The simplest version would look the same as the example in the extension documentation, with the addition of an optional url field for external references:

{
  "parties": [
  {
    "id": "12-001",
    "name": "Presidencia de Paraguay",
    "identifier": {
      "scheme": "PY-PGN",
      "id": "12-001",
      "legalName": "Presidencia de la República del Paraguay"
    }
  },
  {
    "id": "12-001-52",
    "name": "SENATICS",
    "identifier": {
      "scheme": "PY-PGN",
      "id": "12-001-52",
      "legalName": "Secretaría Nacional de Tecnología y Comunicación"
    },
    "memberOf": [
      {
        "id": "12-001",
        "name": "Presidencia del Paraguay"
      },
      {
        "id": "PG",
        "name": "Government of Paraguay",
        "url": "http://www.gov.py"
       }
    ]
  }
]
}

The downsides of this approach are:

To address those issues, another option could be to separate out the 'internal' reference (to the parties array) and the external reference, by having a nested organizationReference for the internal reference and a nested identifier for the external reference. This would also mean adding an id field at the top level of new class, since memberOf is an array.

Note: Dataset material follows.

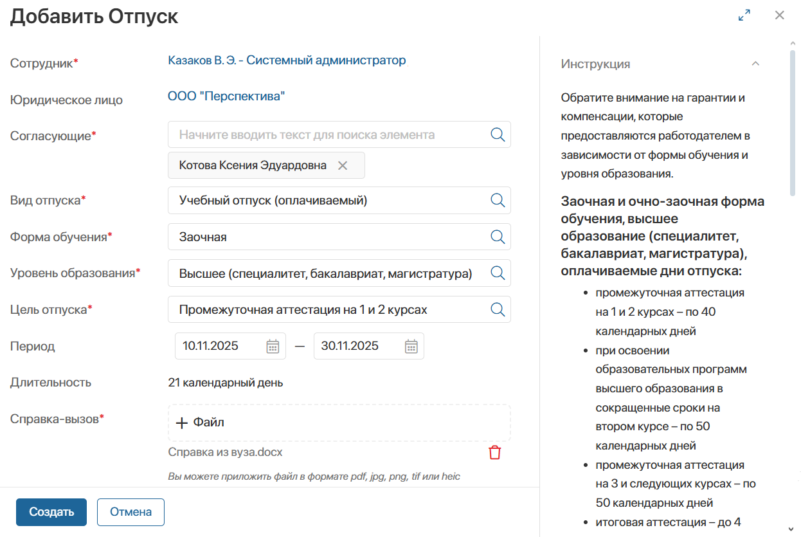Click the Согласующие search input field
801x537 pixels.
328,134
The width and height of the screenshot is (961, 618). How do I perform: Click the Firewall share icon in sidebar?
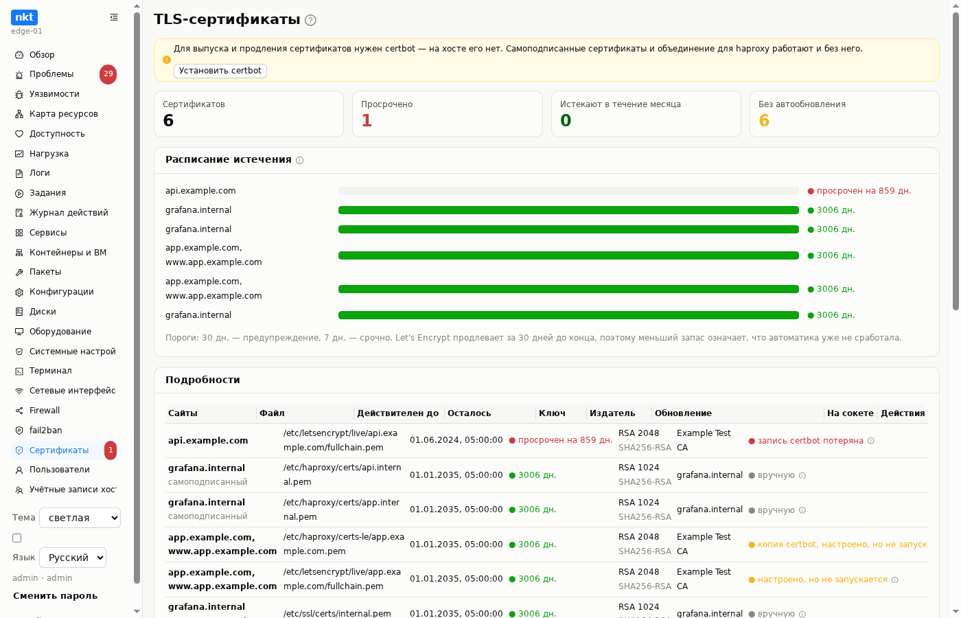coord(19,411)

So where the parentOrganization exists in the parties it would look like:

{
  "memberOf": [
    {
      "id": "12-001",
      "reference": {
        "id": "12-001",
        "name": "Presidencia del Paraguay"
      }
    }
  ]
}

And where the parentOrganization doesn't exist in the parties array:

{
  "memberOf": [
    {
      "id": "PY-PGN-PG",
      "identifier": {
        "id": "PG",
        "scheme": "PY-PGN",
        "legalName": "Government of Paraguay"
      },
      "url": "http://www.gov.py"
    }
  ]
}

The downsides of this approach are:

Two of those issues could be resolved by having a .name property on the top level of parentOrganization, but then we'd end up with .id and .name at the top level and as properties of .reference, which seems overly duplicative.

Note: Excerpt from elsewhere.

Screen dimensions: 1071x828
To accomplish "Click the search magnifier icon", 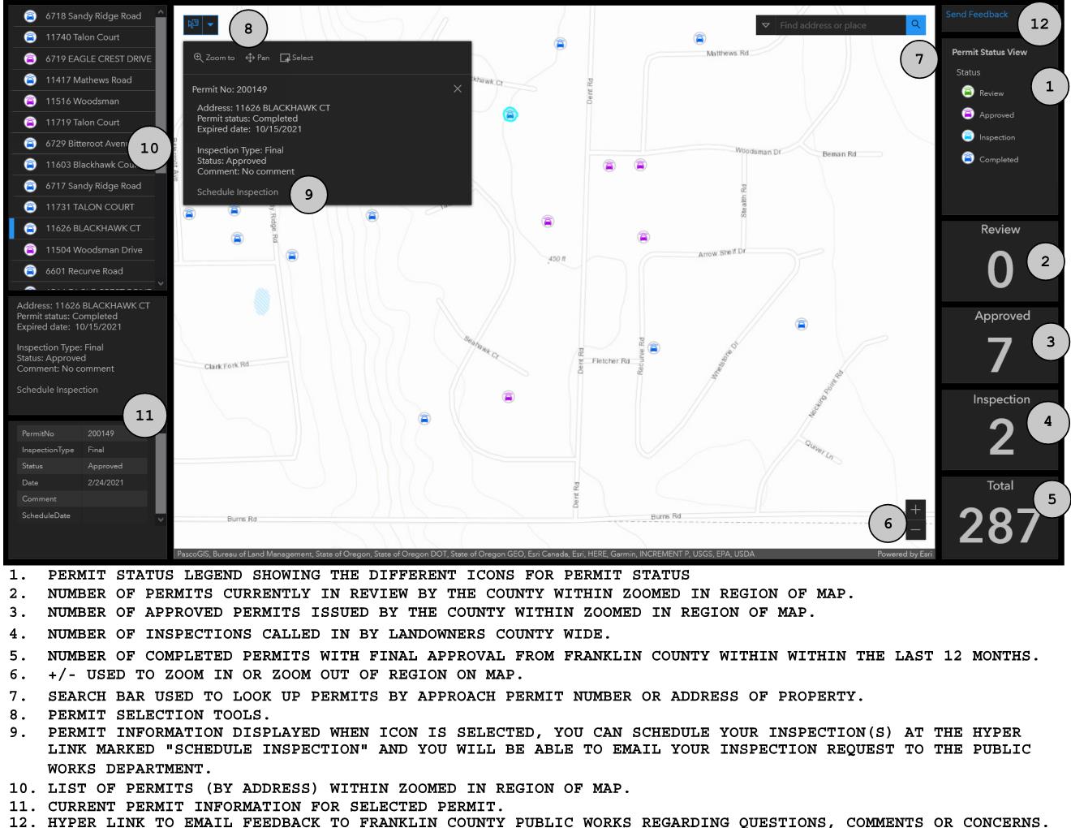I will pyautogui.click(x=917, y=25).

@jpmckinney @yolile do you have any views on the preferred approach?

jpmckinney commented 5 years ago

I'm not sure that it's necessary to reconcile the ParentOrganization with any potential matches in the parties array (especially considering some, by design, will not reconcile). I think it's fine to just disclose the information that we think is relevant to track about the parent organization.

If we want to support reconciliation, then we can recommend following a particular approach to the use of the id field.

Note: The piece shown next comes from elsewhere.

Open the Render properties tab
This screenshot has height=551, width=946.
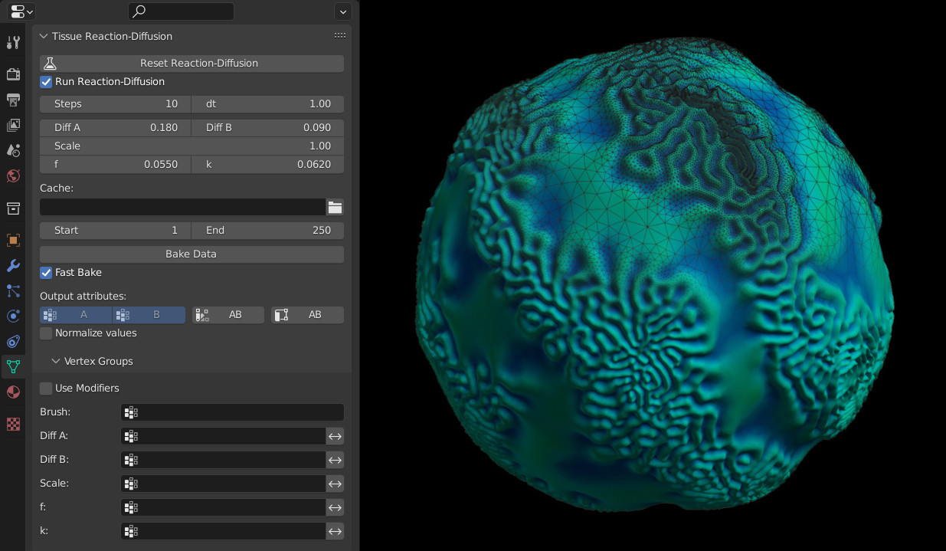click(x=12, y=74)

I'm also fine with putting scheme at a top-level field in the ParentOrganization class, if we need an in-data means of indicating how to look up the id, instead of relying on the publication policy (which is another alternative).

jpmckinney commented 4 years ago

From discussion at OCDS retreat, we are considering a new memberships extension, which would be similar to other standards' ways of expressing organizational membership with looser semantics – in particular in the case of consortia. One important advantage is being able to describe the membership itself, like the type of membership. As part of this, we should check whether the shareholders extension can be merged into a common approach.

jpmckinney commented 4 years ago

Noting that if we pursue this extension (rather than a new memberships extension), then we can add this to the extension registry once this issue is closed.